In der Verpackungsbranche sind Glänzende Folien unverzichtbar geworden und haben ihre Anwendung auch in der Produktion von Wellpappverpackungen gefunden. Sie verbinden eine prägnante, visuelle Aufwertung mit funktionalem Oberflächenschutz. Dazu zählen unter anderem Abrieb-, Kratz- und Feuchtigkeitsschutz sowie die bewusste Steuerung von Reflexion und Tiefenwirkung des Druckbildes. Auf diese Weise bleiben Farben, Schriften und feine Raster stabil und lesbar – sowohl am Point of Sale als auch im Versand und bei der Lagerung. Ergänzend bieten Hochglanzschichten – abhängig von Rezeptur und Additivierung – eine verbesserte Reinigbarkeit der Oberfläche sowie eine kontrollierte Reflexion, die Bildschärfe und Kontrast subjektiv steigert.

Definition: Was versteht man unter Hochglanzfolien?

Unter Hochglanzfolien versteht man einen speziellen Typ von Folien mit sehr hoher, spiegelnder Lichtreflexion.
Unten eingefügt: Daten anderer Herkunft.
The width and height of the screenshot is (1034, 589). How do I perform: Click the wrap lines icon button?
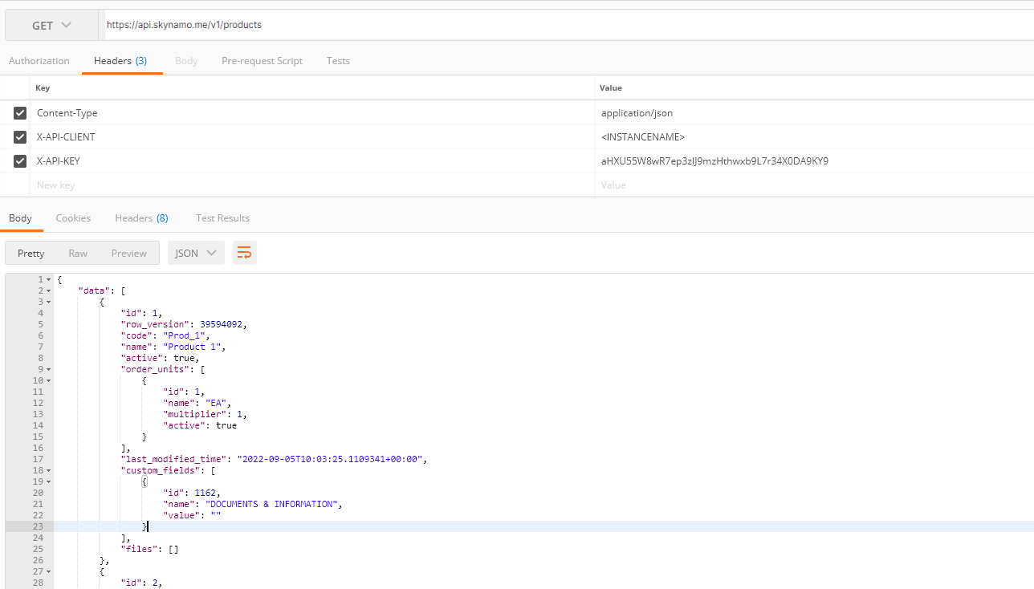coord(245,253)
Diese entsteht durch besonders glatte Oberflächen, eine gezielte Oberflächenbehandlung und die Kombination passender Basismaterialien. Das Ergebnis ist ein deutlich erhöhter Glanzgrad, der veredelten Drucksachen und Verpackungen eine markante, hochwertige Optik verleiht. Der Begriff umfasst sowohl die Kaschierung und Beschichtung von Papier und Karton (z. B. für Deckenpapiere bei Wellpappe) als auch selbstklebende Materialien mit entsprechender Bedruckbarkeit und Weiterverarbeitbarkeit. Typische Basispolymere sind orientiertes Polypropylen (BOPP) oder Polyethylenterephthalat (PET); die Oberflächen werden häufig durch Corona- oder Plasmabehandlung für den Druck vorbereitet. In der Praxis wird neben dem Glanzgrad auch die Bildschärfe der Reflexion (Distinctness of Image, DOI) herangezogen, um die Qualität der spiegelnden Oberfläche zu charakterisieren.

Abgrenzung und Varianten

Hochglanzfolien sind von matten oder seidenmatten Folien zu unterscheiden, die Reflexe bewusst dämpfen. Zudem existieren kratzfeste Varianten, antistatische Ausführungen oder metallisierte Typen mit stark reflektierender Wirkung. Alternativ zum Folienauftrag kommen auch Glanzlacke zum Einsatz; diese erzielen jedoch – abhängig vom Lacktyp – meist nicht den gleichen Grad an Spiegelglanz und mechanischem Schutz wie eine Folienkaschierung. Weitere Sonderausführungen sind Anti-Fingerprint-Oberflächen, Soft-Touch/Matt-Glanz-Kombinationen sowie Folien mit erhöhter Blockfestigkeit, die für das Stapeln und den automatisierten Transport optimiert sind.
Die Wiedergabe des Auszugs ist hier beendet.